» Supplied information
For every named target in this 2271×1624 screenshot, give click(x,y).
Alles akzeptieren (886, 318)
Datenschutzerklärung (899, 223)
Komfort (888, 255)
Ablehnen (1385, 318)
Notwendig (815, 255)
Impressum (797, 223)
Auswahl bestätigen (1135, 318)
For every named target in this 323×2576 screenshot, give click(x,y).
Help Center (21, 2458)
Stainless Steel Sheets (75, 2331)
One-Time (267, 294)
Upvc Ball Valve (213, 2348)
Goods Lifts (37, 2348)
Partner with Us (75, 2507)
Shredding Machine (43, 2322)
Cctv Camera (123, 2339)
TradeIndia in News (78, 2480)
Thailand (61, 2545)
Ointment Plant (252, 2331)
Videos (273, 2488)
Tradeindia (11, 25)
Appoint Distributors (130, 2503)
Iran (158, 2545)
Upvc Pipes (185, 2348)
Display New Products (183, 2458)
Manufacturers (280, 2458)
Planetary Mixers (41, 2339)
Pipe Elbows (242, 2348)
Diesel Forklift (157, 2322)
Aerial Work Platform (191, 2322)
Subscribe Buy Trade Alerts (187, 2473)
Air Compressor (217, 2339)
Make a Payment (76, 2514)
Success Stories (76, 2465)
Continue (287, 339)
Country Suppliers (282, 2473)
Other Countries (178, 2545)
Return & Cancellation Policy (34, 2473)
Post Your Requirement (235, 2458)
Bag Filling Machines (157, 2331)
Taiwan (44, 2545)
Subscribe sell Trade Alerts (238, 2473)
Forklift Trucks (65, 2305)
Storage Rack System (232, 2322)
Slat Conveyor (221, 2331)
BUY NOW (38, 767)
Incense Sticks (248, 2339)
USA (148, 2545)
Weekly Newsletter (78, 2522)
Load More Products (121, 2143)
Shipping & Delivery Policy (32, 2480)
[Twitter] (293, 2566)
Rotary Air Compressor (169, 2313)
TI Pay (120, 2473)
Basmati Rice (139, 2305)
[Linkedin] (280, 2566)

» Work to complete
Would you quote everything above from the line containing "Auswahl bestätigen (1135, 318)" down to the line containing "Pipe Elbows (242, 2348)"? Include both of those lines and nothing else.

» Exercise answer
Auswahl bestätigen (1135, 318)
For every named target in this 323×2576 screenshot, give click(x,y).
Help Center (21, 2458)
Stainless Steel Sheets (75, 2331)
One-Time (267, 294)
Upvc Ball Valve (213, 2348)
Goods Lifts (37, 2348)
Partner with Us (75, 2507)
Shredding Machine (43, 2322)
Cctv Camera (123, 2339)
TradeIndia in News (78, 2480)
Thailand (61, 2545)
Ointment Plant (252, 2331)
Videos (273, 2488)
Tradeindia (11, 25)
Appoint Distributors (130, 2503)
Iran (158, 2545)
Upvc Pipes (185, 2348)
Display New Products (183, 2458)
Manufacturers (280, 2458)
Planetary Mixers (41, 2339)
Pipe Elbows (242, 2348)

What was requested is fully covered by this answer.